• **Your task**
Each line of the records is to be copied verbatim.
(Dataset records)
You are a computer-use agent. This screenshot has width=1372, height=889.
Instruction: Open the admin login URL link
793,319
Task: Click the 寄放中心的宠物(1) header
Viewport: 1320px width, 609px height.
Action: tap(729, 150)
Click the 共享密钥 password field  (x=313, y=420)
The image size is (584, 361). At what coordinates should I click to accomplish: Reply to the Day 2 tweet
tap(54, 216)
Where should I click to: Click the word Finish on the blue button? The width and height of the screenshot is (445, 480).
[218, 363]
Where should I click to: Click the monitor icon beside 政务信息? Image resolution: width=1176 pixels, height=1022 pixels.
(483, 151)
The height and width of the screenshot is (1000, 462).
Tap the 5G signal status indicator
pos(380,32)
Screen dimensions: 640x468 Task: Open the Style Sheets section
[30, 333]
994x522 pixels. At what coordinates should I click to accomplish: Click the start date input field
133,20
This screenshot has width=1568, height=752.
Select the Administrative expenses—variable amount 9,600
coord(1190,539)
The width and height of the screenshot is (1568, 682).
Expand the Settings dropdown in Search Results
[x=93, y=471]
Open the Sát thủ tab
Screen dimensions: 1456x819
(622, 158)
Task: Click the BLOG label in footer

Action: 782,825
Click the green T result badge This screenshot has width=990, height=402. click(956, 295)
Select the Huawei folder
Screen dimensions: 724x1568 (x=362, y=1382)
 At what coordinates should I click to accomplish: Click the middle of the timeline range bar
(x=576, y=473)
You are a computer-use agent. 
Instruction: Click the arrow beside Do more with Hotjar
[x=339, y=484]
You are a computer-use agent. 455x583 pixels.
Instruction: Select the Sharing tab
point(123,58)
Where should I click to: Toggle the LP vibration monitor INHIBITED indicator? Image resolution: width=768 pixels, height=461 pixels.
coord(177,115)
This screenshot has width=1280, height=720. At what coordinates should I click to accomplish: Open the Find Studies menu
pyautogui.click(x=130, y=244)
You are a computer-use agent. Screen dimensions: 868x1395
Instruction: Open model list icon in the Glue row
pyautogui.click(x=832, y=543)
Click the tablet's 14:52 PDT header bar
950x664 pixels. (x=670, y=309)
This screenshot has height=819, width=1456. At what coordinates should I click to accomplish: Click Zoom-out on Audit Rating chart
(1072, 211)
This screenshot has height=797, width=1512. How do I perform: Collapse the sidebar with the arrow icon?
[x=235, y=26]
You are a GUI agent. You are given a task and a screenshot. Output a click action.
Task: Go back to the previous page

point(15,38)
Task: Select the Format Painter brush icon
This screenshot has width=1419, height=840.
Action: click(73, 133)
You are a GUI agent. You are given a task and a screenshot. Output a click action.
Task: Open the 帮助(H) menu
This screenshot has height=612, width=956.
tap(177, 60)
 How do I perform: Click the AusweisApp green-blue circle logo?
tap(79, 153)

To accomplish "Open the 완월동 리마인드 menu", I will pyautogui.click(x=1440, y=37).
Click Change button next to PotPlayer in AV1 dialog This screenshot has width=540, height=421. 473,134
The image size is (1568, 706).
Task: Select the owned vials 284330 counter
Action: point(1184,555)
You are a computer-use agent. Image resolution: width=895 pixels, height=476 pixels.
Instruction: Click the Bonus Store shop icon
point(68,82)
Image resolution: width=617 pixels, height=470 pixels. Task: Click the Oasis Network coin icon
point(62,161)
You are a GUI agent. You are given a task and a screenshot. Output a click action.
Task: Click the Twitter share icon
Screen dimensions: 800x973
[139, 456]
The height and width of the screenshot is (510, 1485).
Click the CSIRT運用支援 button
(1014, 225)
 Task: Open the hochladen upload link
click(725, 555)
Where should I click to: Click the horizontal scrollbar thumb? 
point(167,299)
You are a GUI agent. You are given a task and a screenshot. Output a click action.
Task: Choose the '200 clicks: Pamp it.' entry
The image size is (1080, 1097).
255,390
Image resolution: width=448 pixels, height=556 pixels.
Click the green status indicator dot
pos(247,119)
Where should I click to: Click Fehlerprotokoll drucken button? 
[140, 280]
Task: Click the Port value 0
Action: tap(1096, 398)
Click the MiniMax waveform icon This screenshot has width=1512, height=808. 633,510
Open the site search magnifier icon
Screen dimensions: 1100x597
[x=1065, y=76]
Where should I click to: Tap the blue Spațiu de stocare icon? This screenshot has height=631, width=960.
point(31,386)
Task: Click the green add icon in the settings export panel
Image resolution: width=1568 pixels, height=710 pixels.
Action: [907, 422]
(End Dataset records)
• **Reply to the task**
You are a computer-use agent. This screenshot has width=1372, height=889.
Instruction: Open the admin login URL link
793,319
Task: Click the 寄放中心的宠物(1) header
Viewport: 1320px width, 609px height.
Action: tap(729, 150)
Click the 共享密钥 password field  (x=313, y=420)
The image size is (584, 361). At what coordinates should I click to accomplish: Reply to the Day 2 tweet
tap(54, 216)
Where should I click to: Click the word Finish on the blue button? The width and height of the screenshot is (445, 480).
[218, 363]
Where should I click to: Click the monitor icon beside 政务信息? Image resolution: width=1176 pixels, height=1022 pixels.
(483, 151)
The height and width of the screenshot is (1000, 462).
Tap the 5G signal status indicator
pos(380,32)
Screen dimensions: 640x468 Task: Open the Style Sheets section
[30, 333]
994x522 pixels. At what coordinates should I click to accomplish: Click the start date input field
133,20
This screenshot has width=1568, height=752.
Select the Administrative expenses—variable amount 9,600
coord(1190,539)
The width and height of the screenshot is (1568, 682).
Expand the Settings dropdown in Search Results
[x=93, y=471]
Open the Sát thủ tab
Screen dimensions: 1456x819
(622, 158)
Task: Click the BLOG label in footer

Action: 782,825
Click the green T result badge This screenshot has width=990, height=402. click(956, 295)
Select the Huawei folder
Screen dimensions: 724x1568 (x=362, y=1382)
 At what coordinates should I click to accomplish: Click the middle of the timeline range bar
(x=576, y=473)
You are a computer-use agent. 
Instruction: Click the arrow beside Do more with Hotjar
[x=339, y=484]
You are a computer-use agent. 455x583 pixels.
Instruction: Select the Sharing tab
point(123,58)
Where should I click to: Toggle the LP vibration monitor INHIBITED indicator? Image resolution: width=768 pixels, height=461 pixels.
coord(177,115)
This screenshot has width=1280, height=720. At what coordinates should I click to accomplish: Open the Find Studies menu
pyautogui.click(x=130, y=244)
You are a computer-use agent. Screen dimensions: 868x1395
Instruction: Open model list icon in the Glue row
pyautogui.click(x=832, y=543)
Click the tablet's 14:52 PDT header bar
950x664 pixels. (x=670, y=309)
This screenshot has height=819, width=1456. At what coordinates should I click to accomplish: Click Zoom-out on Audit Rating chart
(1072, 211)
This screenshot has height=797, width=1512. How do I perform: Collapse the sidebar with the arrow icon?
[x=235, y=26]
You are a GUI agent. You are given a task and a screenshot. Output a click action.
Task: Go back to the previous page

point(15,38)
Task: Select the Format Painter brush icon
This screenshot has width=1419, height=840.
Action: click(73, 133)
You are a GUI agent. You are given a task and a screenshot. Output a click action.
Task: Open the 帮助(H) menu
This screenshot has height=612, width=956.
tap(177, 60)
 How do I perform: Click the AusweisApp green-blue circle logo?
tap(79, 153)

To accomplish "Open the 완월동 리마인드 menu", I will pyautogui.click(x=1440, y=37).
Click Change button next to PotPlayer in AV1 dialog This screenshot has width=540, height=421. 473,134
The image size is (1568, 706).
Task: Select the owned vials 284330 counter
Action: point(1184,555)
You are a computer-use agent. Image resolution: width=895 pixels, height=476 pixels.
Instruction: Click the Bonus Store shop icon
point(68,82)
Image resolution: width=617 pixels, height=470 pixels. Task: Click the Oasis Network coin icon
point(62,161)
You are a GUI agent. You are given a task and a screenshot. Output a click action.
Task: Click the Twitter share icon
Screen dimensions: 800x973
[139, 456]
The height and width of the screenshot is (510, 1485).
Click the CSIRT運用支援 button
(1014, 225)
 Task: Open the hochladen upload link
click(725, 555)
Where should I click to: Click the horizontal scrollbar thumb? 
point(167,299)
You are a GUI agent. You are given a task and a screenshot. Output a click action.
Task: Choose the '200 clicks: Pamp it.' entry
The image size is (1080, 1097).
255,390
Image resolution: width=448 pixels, height=556 pixels.
Click the green status indicator dot
pos(247,119)
Where should I click to: Click Fehlerprotokoll drucken button? 
[140, 280]
Task: Click the Port value 0
Action: tap(1096, 398)
Click the MiniMax waveform icon This screenshot has width=1512, height=808. 633,510
Open the site search magnifier icon
Screen dimensions: 1100x597
[x=1065, y=76]
Where should I click to: Tap the blue Spațiu de stocare icon? This screenshot has height=631, width=960.
point(31,386)
Task: Click the green add icon in the settings export panel
Image resolution: width=1568 pixels, height=710 pixels.
Action: [907, 422]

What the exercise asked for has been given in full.